» **AIM OF THE TASK**
Write the records out once more, so that nothing differs from the original.
** Opening DATA PROVIDED block **
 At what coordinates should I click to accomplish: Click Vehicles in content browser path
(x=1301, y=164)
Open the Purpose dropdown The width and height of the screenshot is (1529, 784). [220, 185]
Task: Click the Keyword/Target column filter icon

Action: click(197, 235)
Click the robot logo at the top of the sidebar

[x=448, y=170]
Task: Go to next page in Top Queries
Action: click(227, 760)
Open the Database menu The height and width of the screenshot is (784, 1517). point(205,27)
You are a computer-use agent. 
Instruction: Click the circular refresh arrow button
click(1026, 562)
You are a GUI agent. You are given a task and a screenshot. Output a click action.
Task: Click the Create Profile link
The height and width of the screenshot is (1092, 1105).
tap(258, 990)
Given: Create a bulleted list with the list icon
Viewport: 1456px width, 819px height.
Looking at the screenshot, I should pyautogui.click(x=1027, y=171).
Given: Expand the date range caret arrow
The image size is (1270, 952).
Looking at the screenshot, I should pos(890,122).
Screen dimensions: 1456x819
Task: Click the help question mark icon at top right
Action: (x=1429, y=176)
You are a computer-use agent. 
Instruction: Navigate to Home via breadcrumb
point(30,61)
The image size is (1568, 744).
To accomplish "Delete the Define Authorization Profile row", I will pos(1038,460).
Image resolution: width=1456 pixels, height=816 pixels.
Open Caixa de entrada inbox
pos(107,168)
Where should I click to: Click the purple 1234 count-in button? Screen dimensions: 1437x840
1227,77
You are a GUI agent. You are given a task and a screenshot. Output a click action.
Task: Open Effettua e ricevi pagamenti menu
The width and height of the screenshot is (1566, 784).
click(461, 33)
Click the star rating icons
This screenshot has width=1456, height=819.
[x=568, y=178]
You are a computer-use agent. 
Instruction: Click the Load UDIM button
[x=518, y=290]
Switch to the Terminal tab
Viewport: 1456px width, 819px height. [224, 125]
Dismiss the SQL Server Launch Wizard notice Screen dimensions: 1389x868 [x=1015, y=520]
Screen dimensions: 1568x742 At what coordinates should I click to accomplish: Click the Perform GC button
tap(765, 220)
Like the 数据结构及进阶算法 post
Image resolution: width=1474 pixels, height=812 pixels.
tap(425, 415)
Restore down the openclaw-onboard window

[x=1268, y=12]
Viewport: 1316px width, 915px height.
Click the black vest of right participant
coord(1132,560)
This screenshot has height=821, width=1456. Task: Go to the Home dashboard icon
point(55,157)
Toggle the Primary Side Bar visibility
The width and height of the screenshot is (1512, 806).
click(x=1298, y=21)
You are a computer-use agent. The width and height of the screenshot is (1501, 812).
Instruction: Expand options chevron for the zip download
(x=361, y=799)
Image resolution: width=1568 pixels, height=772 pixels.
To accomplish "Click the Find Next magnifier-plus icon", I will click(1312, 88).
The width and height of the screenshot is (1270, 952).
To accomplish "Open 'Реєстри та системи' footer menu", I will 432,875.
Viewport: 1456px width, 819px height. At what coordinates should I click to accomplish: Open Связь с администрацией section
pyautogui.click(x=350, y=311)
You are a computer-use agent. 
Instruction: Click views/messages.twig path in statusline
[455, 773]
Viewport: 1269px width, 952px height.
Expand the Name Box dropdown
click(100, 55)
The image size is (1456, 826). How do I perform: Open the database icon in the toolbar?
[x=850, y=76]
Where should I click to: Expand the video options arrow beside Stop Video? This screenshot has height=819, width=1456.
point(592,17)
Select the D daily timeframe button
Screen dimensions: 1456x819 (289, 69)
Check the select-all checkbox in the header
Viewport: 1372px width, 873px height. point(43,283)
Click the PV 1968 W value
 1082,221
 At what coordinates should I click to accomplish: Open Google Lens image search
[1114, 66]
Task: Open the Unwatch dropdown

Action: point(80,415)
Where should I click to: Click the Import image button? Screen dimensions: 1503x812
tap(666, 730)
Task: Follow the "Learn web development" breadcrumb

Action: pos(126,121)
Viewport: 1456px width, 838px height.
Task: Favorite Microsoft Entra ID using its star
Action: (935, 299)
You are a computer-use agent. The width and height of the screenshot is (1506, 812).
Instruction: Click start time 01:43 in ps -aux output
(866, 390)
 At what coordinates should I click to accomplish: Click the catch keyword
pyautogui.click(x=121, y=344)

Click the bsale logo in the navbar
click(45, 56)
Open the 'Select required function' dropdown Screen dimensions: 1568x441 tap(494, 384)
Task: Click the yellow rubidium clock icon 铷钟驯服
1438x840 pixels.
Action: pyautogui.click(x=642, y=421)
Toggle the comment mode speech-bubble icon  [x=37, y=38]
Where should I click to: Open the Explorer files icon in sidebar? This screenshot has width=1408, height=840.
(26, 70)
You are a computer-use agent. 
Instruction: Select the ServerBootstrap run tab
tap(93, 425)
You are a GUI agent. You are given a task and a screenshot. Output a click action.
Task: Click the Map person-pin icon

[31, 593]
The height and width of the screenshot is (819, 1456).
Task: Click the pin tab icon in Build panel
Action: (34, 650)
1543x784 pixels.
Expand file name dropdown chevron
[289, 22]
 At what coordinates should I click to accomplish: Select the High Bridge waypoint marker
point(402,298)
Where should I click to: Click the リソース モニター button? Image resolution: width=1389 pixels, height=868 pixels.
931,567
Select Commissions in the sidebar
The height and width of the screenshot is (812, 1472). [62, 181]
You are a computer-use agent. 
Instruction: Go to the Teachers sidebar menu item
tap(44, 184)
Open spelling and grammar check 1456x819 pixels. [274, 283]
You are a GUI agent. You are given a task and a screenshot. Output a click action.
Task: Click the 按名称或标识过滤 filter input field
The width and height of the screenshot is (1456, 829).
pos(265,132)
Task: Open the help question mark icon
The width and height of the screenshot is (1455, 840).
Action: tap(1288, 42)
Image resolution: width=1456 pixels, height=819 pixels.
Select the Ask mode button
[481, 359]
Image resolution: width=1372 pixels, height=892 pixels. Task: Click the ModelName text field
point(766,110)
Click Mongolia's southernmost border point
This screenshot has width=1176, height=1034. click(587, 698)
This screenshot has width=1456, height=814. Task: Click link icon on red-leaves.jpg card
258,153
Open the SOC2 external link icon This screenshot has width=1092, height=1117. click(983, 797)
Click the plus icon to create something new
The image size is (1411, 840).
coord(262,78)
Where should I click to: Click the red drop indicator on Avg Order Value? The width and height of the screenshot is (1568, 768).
** Closing DATA PROVIDED block **
» **RESULT**
 At what coordinates should I click to accomplish: Click Vehicles in content browser path
(x=1301, y=164)
Open the Purpose dropdown The width and height of the screenshot is (1529, 784). [220, 185]
Task: Click the Keyword/Target column filter icon

Action: click(197, 235)
Click the robot logo at the top of the sidebar

[x=448, y=170]
Task: Go to next page in Top Queries
Action: click(227, 760)
Open the Database menu The height and width of the screenshot is (784, 1517). point(205,27)
You are a computer-use agent. 
Instruction: Click the circular refresh arrow button
click(1026, 562)
You are a GUI agent. You are given a task and a screenshot. Output a click action.
Task: Click the Create Profile link
The height and width of the screenshot is (1092, 1105).
tap(258, 990)
Given: Create a bulleted list with the list icon
Viewport: 1456px width, 819px height.
Looking at the screenshot, I should pyautogui.click(x=1027, y=171).
Given: Expand the date range caret arrow
The image size is (1270, 952).
Looking at the screenshot, I should pos(890,122).
Screen dimensions: 1456x819
Task: Click the help question mark icon at top right
Action: (x=1429, y=176)
You are a computer-use agent. 
Instruction: Navigate to Home via breadcrumb
point(30,61)
The image size is (1568, 744).
To accomplish "Delete the Define Authorization Profile row", I will pos(1038,460).
Image resolution: width=1456 pixels, height=816 pixels.
Open Caixa de entrada inbox
pos(107,168)
Where should I click to: Click the purple 1234 count-in button? Screen dimensions: 1437x840
1227,77
You are a GUI agent. You are given a task and a screenshot. Output a click action.
Task: Open Effettua e ricevi pagamenti menu
The width and height of the screenshot is (1566, 784).
click(461, 33)
Click the star rating icons
This screenshot has width=1456, height=819.
[x=568, y=178]
You are a computer-use agent. 
Instruction: Click the Load UDIM button
[x=518, y=290]
Switch to the Terminal tab
Viewport: 1456px width, 819px height. [224, 125]
Dismiss the SQL Server Launch Wizard notice Screen dimensions: 1389x868 [x=1015, y=520]
Screen dimensions: 1568x742 At what coordinates should I click to accomplish: Click the Perform GC button
tap(765, 220)
Like the 数据结构及进阶算法 post
Image resolution: width=1474 pixels, height=812 pixels.
tap(425, 415)
Restore down the openclaw-onboard window

[x=1268, y=12]
Viewport: 1316px width, 915px height.
Click the black vest of right participant
coord(1132,560)
This screenshot has height=821, width=1456. Task: Go to the Home dashboard icon
point(55,157)
Toggle the Primary Side Bar visibility
The width and height of the screenshot is (1512, 806).
click(x=1298, y=21)
You are a computer-use agent. The width and height of the screenshot is (1501, 812).
Instruction: Expand options chevron for the zip download
(x=361, y=799)
Image resolution: width=1568 pixels, height=772 pixels.
To accomplish "Click the Find Next magnifier-plus icon", I will click(1312, 88).
The width and height of the screenshot is (1270, 952).
To accomplish "Open 'Реєстри та системи' footer menu", I will 432,875.
Viewport: 1456px width, 819px height. At what coordinates should I click to accomplish: Open Связь с администрацией section
pyautogui.click(x=350, y=311)
You are a computer-use agent. 
Instruction: Click views/messages.twig path in statusline
[455, 773]
Viewport: 1269px width, 952px height.
Expand the Name Box dropdown
click(100, 55)
The image size is (1456, 826). How do I perform: Open the database icon in the toolbar?
[x=850, y=76]
Where should I click to: Expand the video options arrow beside Stop Video? This screenshot has height=819, width=1456.
point(592,17)
Select the D daily timeframe button
Screen dimensions: 1456x819 (289, 69)
Check the select-all checkbox in the header
Viewport: 1372px width, 873px height. point(43,283)
Click the PV 1968 W value
 1082,221
 At what coordinates should I click to accomplish: Open Google Lens image search
[1114, 66]
Task: Open the Unwatch dropdown

Action: point(80,415)
Where should I click to: Click the Import image button? Screen dimensions: 1503x812
tap(666, 730)
Task: Follow the "Learn web development" breadcrumb

Action: pos(126,121)
Viewport: 1456px width, 838px height.
Task: Favorite Microsoft Entra ID using its star
Action: (935, 299)
You are a computer-use agent. The width and height of the screenshot is (1506, 812).
Instruction: Click start time 01:43 in ps -aux output
(866, 390)
 At what coordinates should I click to accomplish: Click the catch keyword
pyautogui.click(x=121, y=344)

Click the bsale logo in the navbar
click(45, 56)
Open the 'Select required function' dropdown Screen dimensions: 1568x441 tap(494, 384)
Task: Click the yellow rubidium clock icon 铷钟驯服
1438x840 pixels.
Action: pyautogui.click(x=642, y=421)
Toggle the comment mode speech-bubble icon  [x=37, y=38]
Where should I click to: Open the Explorer files icon in sidebar? This screenshot has width=1408, height=840.
(26, 70)
You are a computer-use agent. 
Instruction: Select the ServerBootstrap run tab
tap(93, 425)
You are a GUI agent. You are given a task and a screenshot. Output a click action.
Task: Click the Map person-pin icon

[31, 593]
The height and width of the screenshot is (819, 1456).
Task: Click the pin tab icon in Build panel
Action: (34, 650)
1543x784 pixels.
Expand file name dropdown chevron
[289, 22]
 At what coordinates should I click to accomplish: Select the High Bridge waypoint marker
point(402,298)
Where should I click to: Click the リソース モニター button? Image resolution: width=1389 pixels, height=868 pixels.
931,567
Select Commissions in the sidebar
The height and width of the screenshot is (812, 1472). [62, 181]
You are a computer-use agent. 
Instruction: Go to the Teachers sidebar menu item
tap(44, 184)
Open spelling and grammar check 1456x819 pixels. [274, 283]
You are a GUI agent. You are given a task and a screenshot. Output a click action.
Task: Click the 按名称或标识过滤 filter input field
The width and height of the screenshot is (1456, 829).
pos(265,132)
Task: Open the help question mark icon
The width and height of the screenshot is (1455, 840).
Action: tap(1288, 42)
Image resolution: width=1456 pixels, height=819 pixels.
Select the Ask mode button
[481, 359]
Image resolution: width=1372 pixels, height=892 pixels. Task: Click the ModelName text field
point(766,110)
Click Mongolia's southernmost border point
This screenshot has width=1176, height=1034. click(587, 698)
This screenshot has width=1456, height=814. Task: Click link icon on red-leaves.jpg card
258,153
Open the SOC2 external link icon This screenshot has width=1092, height=1117. click(983, 797)
Click the plus icon to create something new
The image size is (1411, 840).
coord(262,78)
Where should I click to: Click the red drop indicator on Avg Order Value? The width and height of the screenshot is (1568, 768).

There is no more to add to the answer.